FRY: No, not at all. Quite the contrary. We made a basin about eight by twelve feet and two feet deep. It had a tiled edge around its top - rather like a toilet bowl, in fact-so that as manure was tipped in, the waste couldn't slop and splash back out. When the 26 wheelbarrow loads had been put in each day, we added - I suppose - 150 to 200 gallons of water. Then we mixed the manure and water into a slurry and used an ordinary garden rake to skim off all the straw and alfalfa and other things that hadn't gone through the pigs.
At that point a man pressed a button on an electric pump and the whole mess just whooshed down through an enormously strong steel grid, through a sand trap and into the methane plant. As the last bit went down the drain, a hose was turned on and everything was washed down and left spotless. There were no smells, no odors and no flies.
The fly eggs that were already in the manure, you see, would go into the plant and that was the end of them. It was really remarkable, actually, how the fly menace cleared up on the farm over a period of a few months. There were practically no flies left.
The whole place cleared up, in fact. The stench from the compost was gone, there was no more dust or dirt flying around, reinfestation of roundworms stopped altogether and the pigs were certainly healthier.
PLOWBOY: That sounds too good to be true.
FRY: The farm became quite a showplace and drew literally hundreds of visitors every year. My original idea was to charge a 50¢ admission fee and I'm sorry I didn't keep to that notion because I could have made a lot of money.
PLOWBOY: Did your work generate any interest outside South Africa?
FRY: Oh yes, I had inquiries all the way from Australia and the United States.
PLOWBOY: How did people here find out about you?
FRY: My operation was written up in a local South African farmers' weekly and the National Hog Farmer reprinted the article here in the States. I didn't even know the U.S. publication had run the piece until I got a batch of mail about a foot thick - some of it with return postage - from all over this country ... and that caused me to do a singularly inept and stupid thing.
PLOWBOY: What was that?
FRY: Instead of answering the letters, I grabbed money that I should have used for pig feed and I came to the United States and bought a ramshackle car for a hundred dollars and I got a large map and put pins in it to represent all the people who had written me and I went and visited them one after the other. This was, of course, very foolish because not one of those good people was in a position where he could use a methane plant, let alone get the whole idea moving over here. This was in 1961 and I spent five weeks running down one blind lead after another before I finally sold the car and went back home.
PLOWBOY: That must have been very frustrating.

> **Source material**:
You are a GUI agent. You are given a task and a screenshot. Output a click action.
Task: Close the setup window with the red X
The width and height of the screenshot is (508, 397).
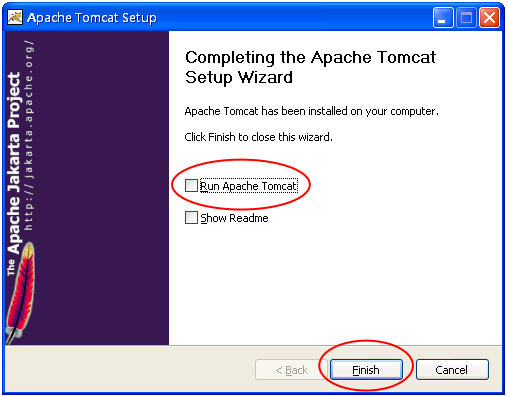489,17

> **Prompt**:
Continue the interview about the pig-farm methane plant, picking up after its final line.

> **Output of the task**:
FRY: Quite. But it was far from the last time my enthusiasm for methane plants has run away with me. On my way back to South Africa, for instance, I learned that a United Nations conference on new sources of energy would soon be held in Italy. So I marched straight into the U.N. headquarters in Rome and found the chairman of the affair and told him of my successful experiments and offered to deliver a free lecture to the assembled delegates.
PLOWBOY: And?
FRY: And he said, "Well, look, buddy ... if you had submitted your ideas nine months ago, we might have considered them. But you have to have a written paper on the concept. You can't just walk in here and give a speech."
So I dashed back to South Africa and wrote up a terrific report and had 60 copies - beautifully typed - whipped out in twenty-four hours flat and handed the whole stack to a South African delegate who was going to the conference. When he returned, he told me that he had delivered the papers directly to the U.N. headquarters. So I wrote them three months later and they said, "Yes, we still have all 60 copies." They had pigeonholed them and never given them to anyone.
PLOWBOY: You must have felt like a prophet without honor in ....
FRY: In my own home country, actually ... because in 1963 I demonstrated a generator on behalf of a British company at the Royal Agricultural Show in England. I'm afraid it wasn't a very good demonstration, though. Despite the fact that I had written the corporation four or five letters stating it would take me at least two weeks to put the finished digester into operation after it was assembled, the people in charge took no notice. They just gave me a flat 12 days to both set up the digester and put it into production. To add insult to injury, the unit they handed me wasn't even of my own design.
PLOWBOY: What happened?
FRY: We did get the unit to go for the show but it only produced about one or two percent of the gas that it should have made ... and a very poor gas at that. Still, the unit drew tremendous interest. I especially remember one oldish couple who drove 200 miles from Wales to see the digester. Interest was very sharp indeed. So much so that, once again, I felt sure the time had come to introduce methane production to the world. I thought that all I'd have to do would be to go back to South Africa, sell out, set up a digester manufacturing facility in England and I'd be on my way.
Well that didn't work so well either. We - a family of five - uprooted ourselves after 17 years on the farm and just about got our money back and that was all. I then spent five months building and operating a methane composter on a pig farm in England and it worked just as it was supposed to ... but the review board of the corporation that owned the operation decided they didn't want to produce and use the gas after all. That left us sort of stranded, of course, so we moved to the United States in late 1964 and finally settled here in Santa Barbara during January of 1965.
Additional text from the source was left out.